Hypothesis & Fuzzing

Advanced Property-Based Testing with Hypothesis

As test suites mature, example-based assertions struggle to cover edge cases in complex data transformations, distributed state machines, and boundary-heavy algorithms — the failure mode is a green suite that still ships off-by-one errors in temporal calculations, race conditions in state transitions, and silent corruption in serialization layers. Advanced property-based testing closes that gap by validating system invariants across mathematically generated input spaces. Building on the property-based and fuzz testing foundations, this guide moves from basic randomization to deterministic, production-grade generation: composite strategies, stateful machines, shrinking control, and hybrid fuzzing.

Prerequisites

  • Python 3.10+ — 3.9 reached end-of-life in October 2025; modern type hints (typing.Annotated, typing.Protocol) streamline strategy inference.
  • hypothesis>=6.100 — stable Phase.explain, report_multiple_bugs, and stateful APIs.
  • pytest>=8.0, pytest-xdist for parallel execution, pytest-cov for coverage tracking.
  • Comfort with @given, built-in strategies (st.integers(), st.text(), st.lists()), and pytest fixtures — see the Hypothesis framework fundamentals if any of those are unfamiliar.

Core concept

Two ideas separate advanced work from basic @given usage. First, valid-by-construction generation: instead of generating arbitrary data and discarding invalid examples with .filter(), you construct strategies that natively produce only valid states, keeping the rejection rate low and shrinking deterministic. Second, stateful modeling: many systems are sequences of operations over mutable state, so you model them as a RuleBasedStateMachine and let Hypothesis search the space of operation orderings for an invariant violation.
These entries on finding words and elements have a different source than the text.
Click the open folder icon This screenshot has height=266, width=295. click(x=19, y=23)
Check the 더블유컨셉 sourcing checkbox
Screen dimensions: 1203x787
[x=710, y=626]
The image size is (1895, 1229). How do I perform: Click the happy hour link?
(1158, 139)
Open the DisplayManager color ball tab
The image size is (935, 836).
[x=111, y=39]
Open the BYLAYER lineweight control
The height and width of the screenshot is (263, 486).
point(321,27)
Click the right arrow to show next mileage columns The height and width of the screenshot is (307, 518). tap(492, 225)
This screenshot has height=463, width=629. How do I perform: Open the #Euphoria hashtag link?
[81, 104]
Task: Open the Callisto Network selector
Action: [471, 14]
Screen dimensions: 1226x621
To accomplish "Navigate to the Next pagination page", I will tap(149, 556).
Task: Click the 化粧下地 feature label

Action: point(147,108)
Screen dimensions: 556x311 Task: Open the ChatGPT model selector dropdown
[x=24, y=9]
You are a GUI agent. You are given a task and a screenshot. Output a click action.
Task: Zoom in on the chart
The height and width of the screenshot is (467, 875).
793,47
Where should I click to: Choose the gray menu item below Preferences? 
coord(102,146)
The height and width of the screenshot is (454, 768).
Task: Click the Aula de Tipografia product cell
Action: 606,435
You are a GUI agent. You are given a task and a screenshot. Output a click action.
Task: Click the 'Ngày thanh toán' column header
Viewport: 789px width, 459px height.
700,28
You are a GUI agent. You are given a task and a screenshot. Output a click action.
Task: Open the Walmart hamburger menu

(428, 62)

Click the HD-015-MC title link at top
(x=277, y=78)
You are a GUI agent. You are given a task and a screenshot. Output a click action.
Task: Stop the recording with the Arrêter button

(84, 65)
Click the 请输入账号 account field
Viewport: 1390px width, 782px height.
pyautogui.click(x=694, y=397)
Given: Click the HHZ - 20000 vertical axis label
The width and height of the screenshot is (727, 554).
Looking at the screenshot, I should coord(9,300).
RuleBasedStateMachine transition diagram A transactional store moves between idle and in-transaction states through begin, put, commit, and rollback rules, with an invariant checked after every step. Stateful test: rules drive transitions idle no buffer in transaction buffered writes begin() commit() / rollback() put(k, v) @invariant() runs after every step committed data is never lost
Hypothesis generates sequences of rule calls that move the machine between states; after every step it re-checks each invariant, and on failure it shrinks the whole call sequence.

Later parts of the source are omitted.